Linux in an Embedded Communications Gateway
In 1996, Pacific Gas & Electric Company (PG&E) began a project to develop a commercial-grade advanced sensor to monitor electric lines. The system was simple in concept: use lots of small cheap units that hang on the electric lines, each consisting of a few sensor elements, an embedded CPU, a spread-spectrum radio and a battery. The sensor units would monitor for certain line conditions; if those conditions occurred, the sensor would conduct measurements, and then radio the information to a “master” radio unit. That master unit would, in turn, forward the information through a gateway to a server on the corporate WAN.
Server software would analyze the arriving data and, if warning conditions existed, would alert the electrical system operators. Other software on the WAN would be capable of monitoring and performing remote configuration of the wireless sensor network. This software would use a proprietary wireless networking protocol to accomplish the control and monitoring—in effect, tunneling this protocol within TCP/IP out through the gateway system and back.
The project was on an aggressive timetable: to put a working demonstration in the field before winter storms began in the fall of 1996. Luckily, the underlying sensor technology had already been developed by the PG&E Research and Development Lab. PG&E partnered with an outside vendor to develop, test and bring to market a wireless network of sensors based on this sensor technology. The total system was to consist of three major parts: the sensor network, the client software to use the data collected by the sensors and a gateway providing a reliable link. Linux was chosen as the operating system for the gateway.
The goal of the project was to develop and test sensor technology and its associated wireless network. R&D had pioneered the actual sensor design and had conducted field tests of prototype sensors. To move the technology from prototype to product, we had to design for manufacturing—not something with which a utility company has experience. In addition, developing and testing a wireless spread-spectrum radio network was beyond our abilities. Therefore, we partnered with a commercial vendor to help develop and produce the system.
The vendor was to integrate our sensor designs with their radio and to implement the radio network. We would provide full technical assistance and handle all data collection and analysis for the initial trials. A fairly substantial software development effort would also be necessary. The client-side display software was based on other, related software development efforts, so that part of the project had a head start. I was a member of the project development team in R&D and was responsible for the actual development of the gateway software.

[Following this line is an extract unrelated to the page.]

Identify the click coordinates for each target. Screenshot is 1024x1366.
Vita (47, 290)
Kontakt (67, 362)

The wireless sensor network used spread-spectrum radios. These unlicensed radios are relatively immune to interference, but require a clear line of sight between transmitter and receiver. The sensors were designed to hang from power lines. To provide a line of sight to those sensors and good geographical coverage from a single master radio, the radio site must be above the level of the power lines. Thus, the master radio must be on a hilltop or mounted on a tower to be effective. Either solution poses problems in getting power and a WAN connection to interface with the master radio. To add to the challenge, a given site might require more than one master radio, depending on geography. To “look” over a knoll or around a building, we might have to add a second master radio. Even in those circumstances, we wanted to use only one gateway system; therefore, each gateway must be able to serve several master radios.
The field trial site for the project was chosen for its interesting electrical distribution circuits, topography typical of our electrical service area and a relatively accessible site for a master radio. The site was several hours away from our office location at the top of a large, steep hill. The road up the hill was treacherous even when conditions were dry; in wet winter months, reaching our equipment location at the top of the hill would be very difficult. Given the difficulties of physically reaching the gateway system, it was imperative that it be reliable and fault-tolerant. The site already had a backup electrical generator protecting other radio equipment located on the hilltop, which significantly simplified our power requirements for the gateway system and master radio. A small UPS added ride-through capability to protect the systems during voltage sags, and while waiting for the backup generator to come on-line in the event of an outage.
The master radio was custom-developed by the wireless vendor, but its link to the gateway was limited to a single serial communications port. No embedded Ethernet or other networking interface would be included in the radio. The gateway system had all networking responsibility. To further complicate the matter, radio antenna requirements forced the master radio to be located outside, high up on a mast. The computer system was to be located inside a nearby building. The serial communications cable between the master radio and the computer system would have to extend about 50 feet. This eliminated standard RS-232 communications, since at those cable lengths we would never attain the design goal of 56 baud. Also, normal RS-232 communications would not allow us to have multiple master radios per gateway without adding more serial ports. To solve the problem, we chose to use RS-485 two-wire differential communications, which gave us distance, high baud rates, excellent noise immunity and the ability to expand the link to multiple drops (supporting multiple radios) if needed.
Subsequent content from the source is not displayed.